◆ Extract to read:
I saw it in Durham. The group hosting the monthly luncheon was the Religious Coalition for a Non-Violent Durham. Durham has about thirty homicide victims a year. The coalition volunteers step into the dark and empty places of the city with prayer vigils for homicide victims, food to mourning families, a small group for those who have lost loved ones. Faith groups come alongside people leaving incarceration to walk with them, providing friendship and support. They’ve been doing this since the 1990s.
It’s a shining example to me of a gift to an empty place. And I think about it often as I pray for my city. I work for a faith-based non-profit located in an area of my city that has experienced disinvestment for decades. Our office sits within the structure of an old movie theater that is mostly known for having shown porn in the 1980s. The theater has been gutted, but it stands empty, in need of gifts. Some avoid this and other areas of the city.
I wonder what it would look like for the church to see this part of the city as a friend and neighbor. What would it look like to see gifts given without expectation of return on investment? I wonder what it would look like to see the whole faith community give gifts in ways that establish friendship, that promote healing and reconciliation?
And as the weather turns, as I think of the tree and the lights and the gifts that will be given this Christmas, I pray that we may we have eyes to see the empty places. May some of our gifts move out and expand our communities to include the broken and the empty.

◆ What to work on:
Reproduce word for word the passage of the reflection on gifts to empty places that runs from "And as the weather" up to and including "and the empty.".

◆ Stored data:

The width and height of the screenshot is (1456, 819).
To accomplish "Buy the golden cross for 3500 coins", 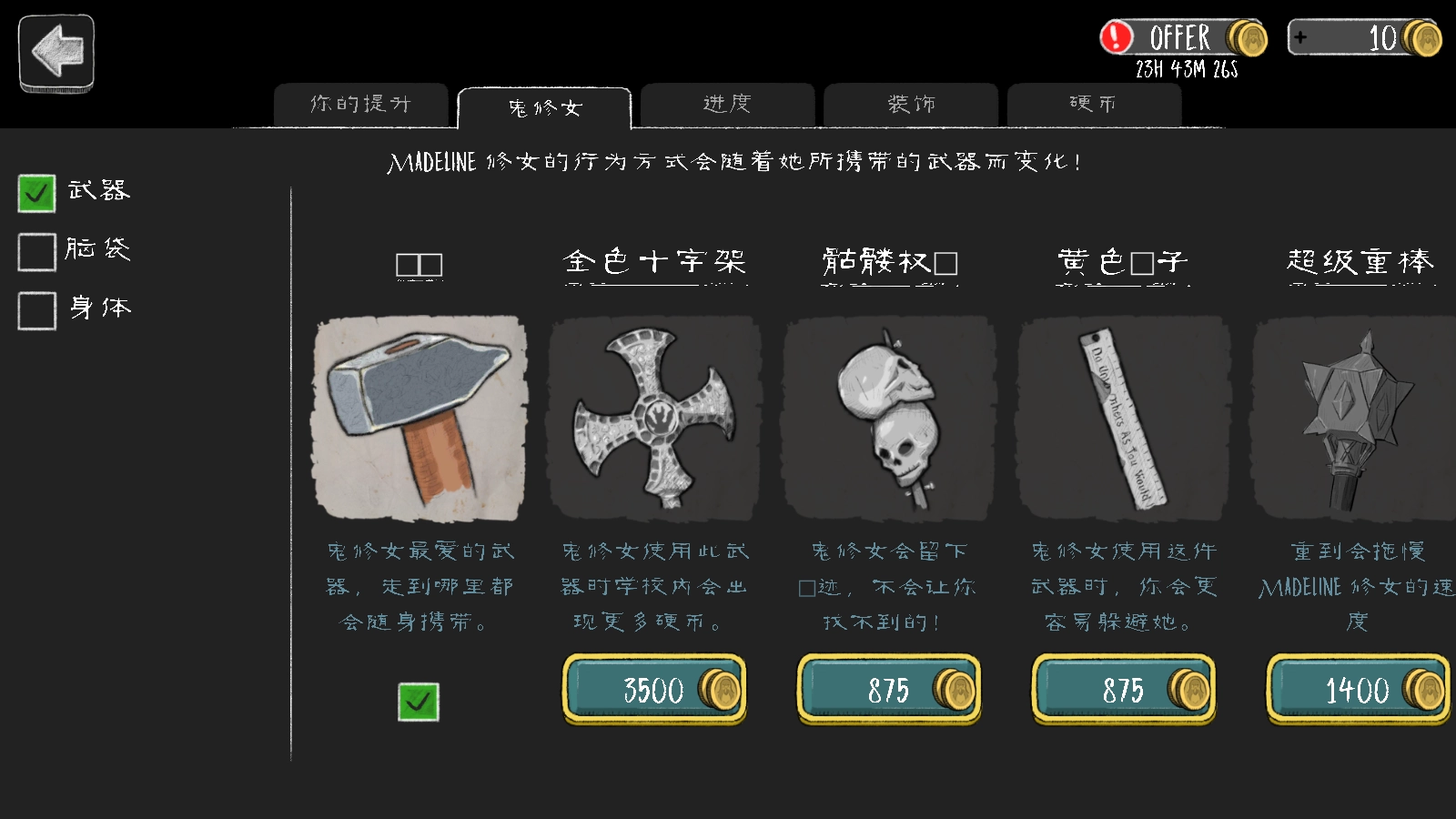I will click(654, 689).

◆ Full answer:
And as the weather turns, as I think of the tree and the lights and the gifts that will be given this Christmas, I pray that we may we have eyes to see the empty places. May some of our gifts move out and expand our communities to include the broken and the empty.